Though Milliken gave no reason for not issuing a final ruling Friday--his written opinion could come as early as next week--Ottilie speculated after the hearing that the judge postponed his action to ponder that question.
"I don't think he would have (delayed a ruling) if he did not have some second thoughts," Ottilie said. PLAN attorney Mark Aaronson, however, characterized Ottilie's remark as little more than wishful thinking and an attempt to cast a hearing--at which he heard little else to be positive about--in the best possible light.
"I think the judge recognizes this is an important issue and simply wanted to spend some time to put together his thoughts," Aaronson said. "But he made it pretty clear how he sees this case."
Friday's hearing came two days after the San Diego County voter registrar's office estimated that nearly 81%, or about 67,000, of the 82,455 signatures turned in two weeks ago by PLAN were valid--more than enough to meet the 56,585-name requirement needed to qualify for the ballot.
Barring a court's intervention, the verification of the PLAN petitions leaves the San Diego City Council with the choice of either adopting the initiative as an ordinance or placing it on the June, 1992, citywide primary ballot.
PLAN officials argue that the proposed initiative would help ensure that builders pay their fair share for public services necessitated by new development. Critics, however, contend that it would virtually halt growth, dramatically increasing housing costs.
During Friday's hearing, both Sumption and Aaronson stressed that the California Constitution specifies that charter cities may establish their own election procedures. Because the San Diego City Council has not added the state law requiring identification of paid circulators on signature petitions to the city's own election code, that provision does not apply to the PLAN initiatives, the city attorney added.
"I don't know how much clearer they could make it," Sumption said.
Though Milliken made it clear that he largely agrees with that assessment, Ottilie sensed an opening when the judge conceded that, philosophically, he saw some merit to the real estate group's contention that the state law promotes greater disclosure about proposed initiatives to those registered voters who are asked to sign petitions to get the measures on the ballot.

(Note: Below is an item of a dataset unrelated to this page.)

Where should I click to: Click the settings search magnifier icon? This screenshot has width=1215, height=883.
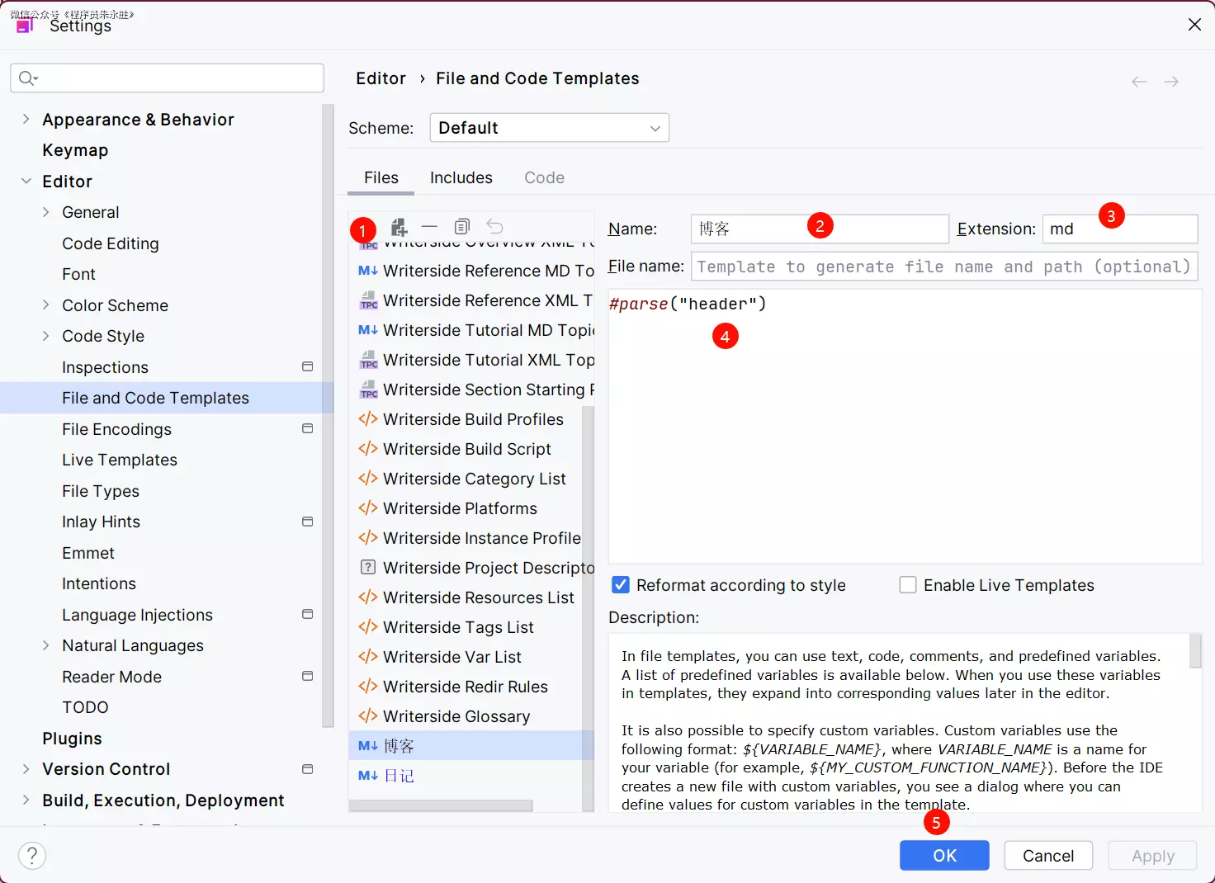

"All the way down the line, (PLAN has) tried to conceal who's behind the initiative and what the initiative does," Ottilie said.
Claiming that the issue raises a question of statewide import, Ottilie sought to convince Milliken that he has the authority to rule that the state law takes precedence without violating the state constitution. PLAN and the city's attorneys, however, differed.
"It is not a matter of statewide concern," Sumption responded. "Local elections are matters of local concern."